I’ve been busy, so my reply is a bit late. 
formatting the conversation
For example, the following prompt instructs the LLM to analyze the conversation and convert it into the specified JSON format. While this is a well-known method, it’s not necessarily the only correct approach. To achieve better results, it may be necessary to refine the prompt over time.
# Define the example conversation and its corresponding JSON format
example_conversation = """
**Client:** "Doctor, my dog has been scratching a lot recently and he seems a bit restless."
**Veterinarian:** "I see. Has there been any change in his food or environment?"
**Client:** "No, everything has been the same."
**Veterinarian:** "I understand. Excessive scratching and restlessness could be signs of skin issues or allergies. It's best to bring him in for a checkup. We may need to conduct a skin test."
"""
example_json = """
{
"symptoms": {
"description": "Dog has been scratching a lot recently and seems a bit restless."
},
"veterinarian_advice": {
"description": "Excessive scratching and restlessness could be signs of skin issues or allergies. It's best to bring him in for a checkup. We may need to conduct a skin test."
},
"pet_information": {
"type": "Dog",
"breed": "",
"age": ""
},
"background": {
"description": "Dog has been scratching a lot recently and seems a bit restless. No changes in food or environment."
}
}
"""
# Define the JSON format to be used
json_format = """
{
"symptoms": {
"description": ""
},
"veterinarian_advice": {
"description": ""
},
"pet_information": {
"type": "",
"breed": "",
"age": ""
},
"background": {
"description": ""
}
}
"""
# Combine everything into the final prompt
prompt = f"""
Translate the following conversations into JSON format.

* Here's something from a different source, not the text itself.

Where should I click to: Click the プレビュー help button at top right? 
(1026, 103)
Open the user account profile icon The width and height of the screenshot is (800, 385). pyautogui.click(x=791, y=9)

The conversations are between a client and a veterinarian.
**Example 1:**
{example_conversation}
**JSON Format:**
{example_json}
Translate this conversation into the following JSON format.
{conversation}
{json_format}
"""
Create a query in the specified JSON format using the information extracted from the conversation.
prompt = """
Translate the following conversation into a JSON format query for a vector database. The conversation is between a client and a veterinarian.
**Conversation:**
**Client:** "Doctor, my cat has been drinking a lot of water recently and she seems a bit lethargic."
**Veterinarian:** "I see. How about her food intake and urination? Has there been any change?"
**Client:** "Yes, she's been eating less and she seems to urinate more than usual."
**Veterinarian:** "I understand. Excessive drinking, decreased appetite, and increased urination could be signs of kidney issues. It's best to bring her in for a checkup. We may need to conduct a blood test and urine test."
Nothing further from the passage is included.